If A and B are simultaneous equations such that A: $$x + 2y = 21$$ and B: $$3x + y = 43$$ where will coordinate pair $$(1, 10)$$ go in the Venn diagram?

Correct answer: In A but not B

In B but not A

The intersection of A and B

Outside of both A and B

Q2.

If A and B are simultaneous equations such that A: $$2x + 2y = 10$$ and B: $$3x + y = 7$$ where will coordinate pair $$(1, 4)$$ go in the Venn diagram?

In A but not B

In B but not A

Correct answer: The intersection of A and B

Outside of both A and B

Q3.

If A and B are simultaneous equations such that A: $$2y - 2x = 8$$ and B: $$3x + y = 4$$ where will coordinate pair $$(0, 0)$$ go in the Venn diagram?

In A but not B

In B but not A

The intersection of A and B

Correct answer: Outside of both A and B

Q4.

If A and B are simultaneous equations such that A: $$3x + y = 40$$ and B: $$7x + y = 88$$ where will coordinate pair $$(12, 4)$$ go in the Venn diagram?

In A but not B

In B but not A

Correct answer: The intersection of A and B

Outside of both A and B

Q5.

If A and B are simultaneous equations such that A: $$3x + y = 13$$ and B: $$7x + 6y = 34$$ where will coordinate pair $$(5, -2)$$ go in the Venn diagram?
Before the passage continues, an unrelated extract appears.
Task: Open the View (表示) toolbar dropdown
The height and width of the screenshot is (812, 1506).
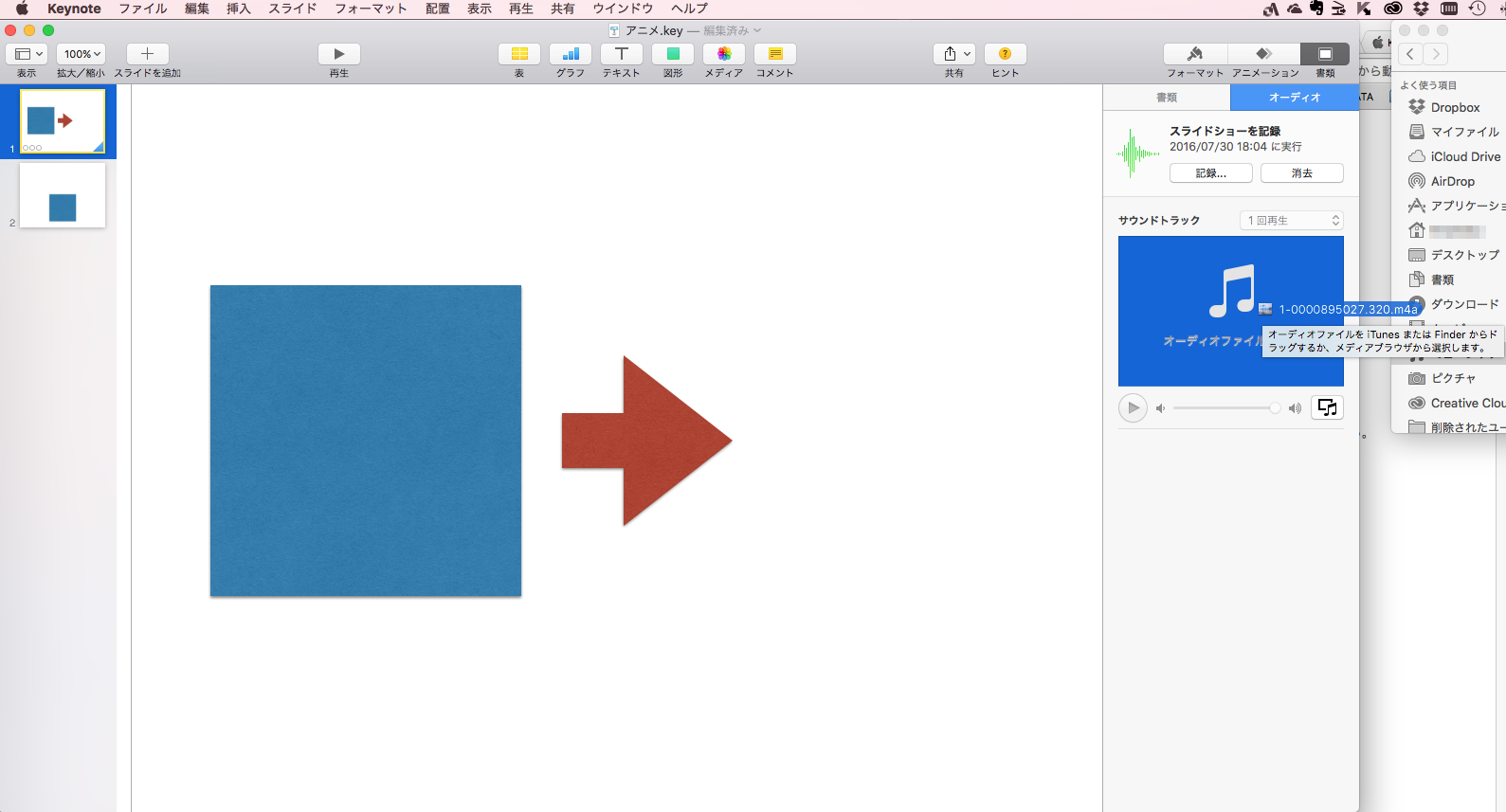Action: point(27,54)
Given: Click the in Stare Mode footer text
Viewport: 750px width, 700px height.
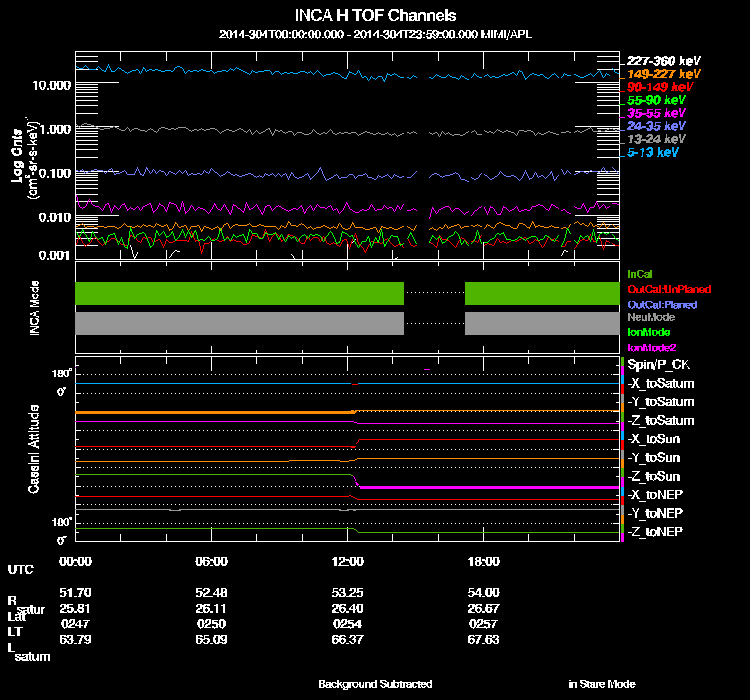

Correct answer: In A but not B

In B but not A

The intersection of A and B

Outside of both A and B

Q6.

If A and B are simultaneous equations such that A: $$3x + y = 9$$ and B: $$4x +3y = 7$$ where will coordinate pair $$(1, 1)$$ go in the Venn diagram?

In A but not B

Correct answer: In B but not A

The intersection of A and B

Outside of both A and B